Consegna 1:
In base al testo sulla strage di Oslo, risponda alle seguenti domande:
(a) In quale giorno è stata compiuta la strage di Oslo e dell'isola di Utoya?
(b) Quanti attentati terroristici in Europa riporta il rapporto 2010 dell'Europol?
(c) In quale anno comincia in Italia la campagna della Lega contro le moschee?

Perché l’Europa deve tornare a riflettere
Stefano Allievi 1 agosto 2011

La strage di Oslo e dell’isola di Utoya, compiuta il 22 luglio dal killer solitario Anders Behring Breivik, al di là dell’approfondimento degli elementi di cronaca, pur importanti, e del bisogno di sedimentazione ulteriore, che richiederà tempo per essere ruminata adeguatamente, si presta fin d’ora ad alcune considerazioni.

La prima è d’obbligo. Tutti, all’inizio, avevano pensato ad un attentato di matrice islamica. Questo automatismo fa riflettere. Gli attentati condotti e gli atti di violenza perpetrati da fanatici islamici, in Europa, sono una percentuale infima degli attentati, delle bombe, delle stragi e degli assassinii compiuti, come ci confermano ogni anno i dati dell’Europol. Ad esempio, secondo il rapporto 2010, gli attentati terroristici in Europa sono stati 294 (con un calo netto rispetto al 2008, a sua volta in calo rispetto al 2007), di cui 237 di matrice separatista, 40 di estrema sinistra, 4 di estrema destra, 2 single issued (cioè legati a una causa specifica locale), 10 non specificati, e solo 1 (in Italia) di matrice islamica. Nonostante questo gli arresti per terrorismo sono stati nello stesso anno 587, di cui 413 di separatisti, 29 di militanti di estrema sinistra, 22 di estrema destra, 2 di terroristi single issue, 11 non specificati, e ben 110 di islamisti. Ugualmente le persone in carcere per reati di terrorismo erano 408, di cui 268 separatisti, 39 militanti di estrema sinistra, 1 di estrema destra, 11 non specificati, e 89 islamisti [1]. I dati si possono leggere in vari modi: considerando la sproporzione tra arrestati e carcerati islamisti rispetto agli attentati avvenuti ad opera di musulmani come un segno di efficace prevenzione (il dato è reale, e frutto della maggiore vigilanza rispetto a questo tipo di terrorismo: diversi attentati in vari paesi sono stati effettivamente sventati, e in luoghi dove potevano produrre molte vittime, come aeroporti e altri luoghi pubblici), ma anche come un segno di attenzione selettiva e di maggiore nervosismo rispetto a questo tipo di terrorismo (e magari di sottovalutazione di altri: col senno di poi, col senno di Oslo potremmo dire, certamente di quello di estrema destra).

Questo meccanismo che non è solo mediatico, anche se i media ne sono un amplificatore e una cassa di risonanza fenomenali, deve farci riflettere seriamente: ma non sulla presenza islamica in Europa – su di noi, Europei di nascita (senza dimenticare che vi sono Europei sia di nascita che di adozione che sono musulmani), e sul nostro atteggiamento nei confronti dell’islam e dei musulmani [2]. Perché è il frutto di una campagna di lungo periodo, che precede persino l’11 settembre 2001, e che mostra di essere molto efficace e pervasiva. La campagna della Lega contro le moschee, in Italia, comincia nel 2000 [3], e prima ancora è nata l’islamofobia prodotta dal Front National in Francia e da altri attori politici di vari paesi [4]: questo, tanto per chiarire che non si tratta di una risposta alla violenza islamica nei confronti dell’occidente, ma di qualcosa di più profondo e di più antico.

Elementi del dataset:
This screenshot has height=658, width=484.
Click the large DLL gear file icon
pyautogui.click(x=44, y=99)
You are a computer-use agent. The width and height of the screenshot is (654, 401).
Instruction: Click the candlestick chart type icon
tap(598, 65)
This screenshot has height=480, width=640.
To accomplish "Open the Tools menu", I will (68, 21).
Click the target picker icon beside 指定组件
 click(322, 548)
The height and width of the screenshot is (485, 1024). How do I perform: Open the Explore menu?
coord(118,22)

Consegna 2:
Riporti in scala le righe dell'elenco a partire da quella che contiene "The height and" e fino alla fine dell'elenco, entrambe incluse. Le riscriva integralmente moltiplicando per 2,35 soltanto le coordinate delle risposte e arrotondandole all'intero più vicino, con le metà arrotondate per eccesso.

Risposta completa 1:
(a) Il 22 luglio.
(b) 294.
(c) Nel 2000.

Risposta completa 2:
The height and width of the screenshot is (485, 1024). How do I perform: Open the Explore menu?
coord(277,52)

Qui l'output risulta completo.